Haryana: Toll Booths, Highways and geocomputation

Computing the toll booths, highway length and toll density for the 22 districts in Haryana, with a visual output using {sf} in R

{sf}
Maps
India
Haryana
Geocomputation
Author

Aditya Dahiya

Published

February 20, 2025

A map of Haryana, with the highways overlaid on top (transparency and line-width scaled to the highway type). The borders of district are in white colour. The toll booths are marked as red dots, and the number of toll booths and highway length per district are computed, and displayed in the inset horizontal bar-chart. The kilometres of highway per toll booth for each district are computed and displayed as length of the bars in the inset chart (in ascending order).
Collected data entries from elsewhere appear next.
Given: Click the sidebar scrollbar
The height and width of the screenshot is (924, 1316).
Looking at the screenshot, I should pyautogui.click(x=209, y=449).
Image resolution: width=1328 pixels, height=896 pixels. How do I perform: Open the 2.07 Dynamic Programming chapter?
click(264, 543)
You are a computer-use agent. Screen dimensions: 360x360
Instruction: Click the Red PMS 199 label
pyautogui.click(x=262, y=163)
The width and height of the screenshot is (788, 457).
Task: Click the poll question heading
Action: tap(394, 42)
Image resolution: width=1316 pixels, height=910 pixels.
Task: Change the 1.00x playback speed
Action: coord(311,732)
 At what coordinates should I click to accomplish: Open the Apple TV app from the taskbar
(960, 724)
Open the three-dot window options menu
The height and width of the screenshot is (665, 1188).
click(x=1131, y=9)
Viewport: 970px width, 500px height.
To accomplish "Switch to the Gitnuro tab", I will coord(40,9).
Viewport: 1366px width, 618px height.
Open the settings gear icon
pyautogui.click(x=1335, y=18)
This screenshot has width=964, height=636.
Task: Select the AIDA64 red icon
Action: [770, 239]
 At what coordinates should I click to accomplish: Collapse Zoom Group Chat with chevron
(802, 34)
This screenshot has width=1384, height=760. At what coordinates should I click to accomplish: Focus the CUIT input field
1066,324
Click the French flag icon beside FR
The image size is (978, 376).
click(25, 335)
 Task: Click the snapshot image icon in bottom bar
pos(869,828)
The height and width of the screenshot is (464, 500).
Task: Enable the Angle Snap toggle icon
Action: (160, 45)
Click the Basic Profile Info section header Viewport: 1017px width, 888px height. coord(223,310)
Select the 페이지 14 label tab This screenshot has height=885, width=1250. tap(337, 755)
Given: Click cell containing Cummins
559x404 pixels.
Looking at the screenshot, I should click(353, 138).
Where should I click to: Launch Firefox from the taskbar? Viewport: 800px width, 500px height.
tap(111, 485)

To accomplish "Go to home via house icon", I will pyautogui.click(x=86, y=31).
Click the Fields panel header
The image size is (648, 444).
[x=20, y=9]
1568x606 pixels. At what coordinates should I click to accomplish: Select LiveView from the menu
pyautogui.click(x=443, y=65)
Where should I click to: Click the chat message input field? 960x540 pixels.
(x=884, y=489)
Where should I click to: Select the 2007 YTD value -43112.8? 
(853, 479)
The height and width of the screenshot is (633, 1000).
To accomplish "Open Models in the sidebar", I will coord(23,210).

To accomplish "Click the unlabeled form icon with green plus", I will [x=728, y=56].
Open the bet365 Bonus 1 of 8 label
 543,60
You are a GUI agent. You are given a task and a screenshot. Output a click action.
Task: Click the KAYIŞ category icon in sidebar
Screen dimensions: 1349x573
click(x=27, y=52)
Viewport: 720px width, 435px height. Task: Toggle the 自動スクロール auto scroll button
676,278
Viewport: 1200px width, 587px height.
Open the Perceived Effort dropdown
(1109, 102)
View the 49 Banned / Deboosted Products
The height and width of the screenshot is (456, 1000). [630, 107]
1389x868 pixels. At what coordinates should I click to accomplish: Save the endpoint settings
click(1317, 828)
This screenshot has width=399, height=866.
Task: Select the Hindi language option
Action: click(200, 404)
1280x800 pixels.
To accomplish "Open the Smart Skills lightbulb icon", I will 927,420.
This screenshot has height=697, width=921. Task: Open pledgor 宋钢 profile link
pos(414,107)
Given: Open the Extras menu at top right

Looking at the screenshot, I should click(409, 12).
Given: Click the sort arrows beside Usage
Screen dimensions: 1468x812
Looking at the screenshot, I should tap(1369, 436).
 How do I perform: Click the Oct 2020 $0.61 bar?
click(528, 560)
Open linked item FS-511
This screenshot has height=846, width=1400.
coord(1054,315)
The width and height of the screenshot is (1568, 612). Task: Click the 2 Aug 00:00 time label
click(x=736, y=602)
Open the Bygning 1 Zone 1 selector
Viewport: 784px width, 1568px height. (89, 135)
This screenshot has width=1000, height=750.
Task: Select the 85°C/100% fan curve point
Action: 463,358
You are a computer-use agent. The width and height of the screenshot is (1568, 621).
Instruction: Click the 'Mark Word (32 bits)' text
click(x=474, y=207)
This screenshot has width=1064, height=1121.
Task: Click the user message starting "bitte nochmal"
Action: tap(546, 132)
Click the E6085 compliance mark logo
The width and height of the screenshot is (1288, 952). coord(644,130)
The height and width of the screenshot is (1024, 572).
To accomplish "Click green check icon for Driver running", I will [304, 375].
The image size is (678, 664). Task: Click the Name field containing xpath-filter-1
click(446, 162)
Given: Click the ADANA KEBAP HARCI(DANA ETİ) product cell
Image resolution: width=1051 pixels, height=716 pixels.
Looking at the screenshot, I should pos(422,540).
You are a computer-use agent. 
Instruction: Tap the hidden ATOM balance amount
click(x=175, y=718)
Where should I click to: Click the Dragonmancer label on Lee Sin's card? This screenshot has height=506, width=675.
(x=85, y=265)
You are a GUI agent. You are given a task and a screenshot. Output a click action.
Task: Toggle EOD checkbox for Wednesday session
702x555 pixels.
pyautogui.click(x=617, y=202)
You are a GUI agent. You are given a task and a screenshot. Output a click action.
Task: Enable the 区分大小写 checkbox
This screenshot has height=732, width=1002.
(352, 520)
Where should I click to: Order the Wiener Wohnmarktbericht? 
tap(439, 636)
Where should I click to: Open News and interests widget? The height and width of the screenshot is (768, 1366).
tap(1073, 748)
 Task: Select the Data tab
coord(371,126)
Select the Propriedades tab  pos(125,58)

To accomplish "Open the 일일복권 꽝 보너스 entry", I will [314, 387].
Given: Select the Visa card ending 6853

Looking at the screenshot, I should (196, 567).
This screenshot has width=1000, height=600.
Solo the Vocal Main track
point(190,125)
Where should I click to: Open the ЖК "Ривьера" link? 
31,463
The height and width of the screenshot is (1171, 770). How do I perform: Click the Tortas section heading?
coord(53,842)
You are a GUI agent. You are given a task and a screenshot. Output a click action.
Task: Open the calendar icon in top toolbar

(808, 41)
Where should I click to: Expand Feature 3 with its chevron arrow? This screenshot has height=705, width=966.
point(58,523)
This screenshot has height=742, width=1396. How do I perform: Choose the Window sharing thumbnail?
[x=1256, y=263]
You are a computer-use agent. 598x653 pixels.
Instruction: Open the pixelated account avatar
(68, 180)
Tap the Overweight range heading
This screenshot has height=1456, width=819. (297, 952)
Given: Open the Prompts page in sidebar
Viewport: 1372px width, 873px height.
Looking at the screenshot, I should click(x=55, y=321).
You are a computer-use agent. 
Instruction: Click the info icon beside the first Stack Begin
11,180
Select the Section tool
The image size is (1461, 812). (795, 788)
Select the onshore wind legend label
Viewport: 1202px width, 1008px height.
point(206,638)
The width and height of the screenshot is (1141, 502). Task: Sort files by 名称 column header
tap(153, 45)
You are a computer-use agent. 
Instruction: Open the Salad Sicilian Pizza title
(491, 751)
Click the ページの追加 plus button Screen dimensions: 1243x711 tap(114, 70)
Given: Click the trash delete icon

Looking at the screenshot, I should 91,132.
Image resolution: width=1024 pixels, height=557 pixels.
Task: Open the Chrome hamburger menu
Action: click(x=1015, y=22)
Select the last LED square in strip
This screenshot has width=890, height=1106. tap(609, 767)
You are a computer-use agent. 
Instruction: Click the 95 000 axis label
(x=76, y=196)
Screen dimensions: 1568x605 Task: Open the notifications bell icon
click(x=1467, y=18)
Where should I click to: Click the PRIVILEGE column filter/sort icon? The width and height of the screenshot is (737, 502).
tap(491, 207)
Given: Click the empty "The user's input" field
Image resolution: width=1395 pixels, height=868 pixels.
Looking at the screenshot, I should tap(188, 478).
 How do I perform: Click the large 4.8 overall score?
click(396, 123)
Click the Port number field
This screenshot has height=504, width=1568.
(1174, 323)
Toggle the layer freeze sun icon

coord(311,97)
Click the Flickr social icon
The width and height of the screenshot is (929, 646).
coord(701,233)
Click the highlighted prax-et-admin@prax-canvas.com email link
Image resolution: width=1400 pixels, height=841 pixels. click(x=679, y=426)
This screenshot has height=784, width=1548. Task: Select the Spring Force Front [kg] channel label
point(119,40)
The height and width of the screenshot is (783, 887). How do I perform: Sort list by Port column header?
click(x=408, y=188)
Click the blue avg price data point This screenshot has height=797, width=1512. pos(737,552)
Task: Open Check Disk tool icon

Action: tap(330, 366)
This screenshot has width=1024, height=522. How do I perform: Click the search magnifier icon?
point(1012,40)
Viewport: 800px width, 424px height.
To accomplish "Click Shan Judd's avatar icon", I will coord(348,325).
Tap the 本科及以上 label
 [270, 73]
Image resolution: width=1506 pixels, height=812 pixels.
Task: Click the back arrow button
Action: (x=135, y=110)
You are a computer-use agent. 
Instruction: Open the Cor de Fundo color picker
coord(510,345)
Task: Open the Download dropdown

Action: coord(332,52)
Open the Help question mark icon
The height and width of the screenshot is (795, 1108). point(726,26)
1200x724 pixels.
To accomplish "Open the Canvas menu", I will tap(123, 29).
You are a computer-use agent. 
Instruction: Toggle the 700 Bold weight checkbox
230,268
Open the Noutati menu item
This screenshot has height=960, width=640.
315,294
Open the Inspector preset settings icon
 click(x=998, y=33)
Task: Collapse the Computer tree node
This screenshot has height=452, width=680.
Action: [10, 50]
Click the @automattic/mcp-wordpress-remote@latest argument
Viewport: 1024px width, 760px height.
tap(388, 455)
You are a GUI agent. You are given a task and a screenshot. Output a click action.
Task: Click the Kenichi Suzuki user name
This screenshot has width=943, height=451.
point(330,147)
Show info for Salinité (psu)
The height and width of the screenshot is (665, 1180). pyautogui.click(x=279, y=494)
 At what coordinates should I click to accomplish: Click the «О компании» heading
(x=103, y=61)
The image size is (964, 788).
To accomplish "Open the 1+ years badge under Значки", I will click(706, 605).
The Full Code and analysis with {osmextract} on other similar projects can be found here.

Explore toll booths and highways from Haryana using {osmextract}

This code chunk demonstrates the process of downloading geospatial data for the state of Haryana in India and performing some basic preprocessing. First, it uses the osmextract package to download points, lines, and polygon data from OpenStreetMap for Haryana using the oe_get() function. Then, the code fetches the district-wise boundary map for Haryana using the geodata::gadm() function to retrieve administrative boundaries, which are converted into simple features (sf) objects using the sf package. Lastly, the overall state boundary map for Haryana is retrieved similarly and cleaned up.

Code
# Load necessary libraries
library(osmextract)
library(sf)

# Download and extract the data
# Points
points_haryana <- oe_get(
  place = "Haryana",
  layer = "points",
  download_directory = "C:/Users/dradi/OneDrive/Desktop"
)
object.size(points_haryana) |> print(units = "Mb")

# Lines
lines_haryana <- oe_get(
  place = "Haryana",
  layer = "lines",
  download_directory = "C:/Users/dradi/OneDrive/Desktop"
)
object.size(lines_haryana) |> print(units = "Mb")
# Polygons
polygons_haryana <- oe_get(
  place = "Haryana",
  layer = "multipolygons",
  download_directory = "C:/Users/dradi/OneDrive/Desktop"
)
object.size(polygons_haryana) |> print(units = "Mb")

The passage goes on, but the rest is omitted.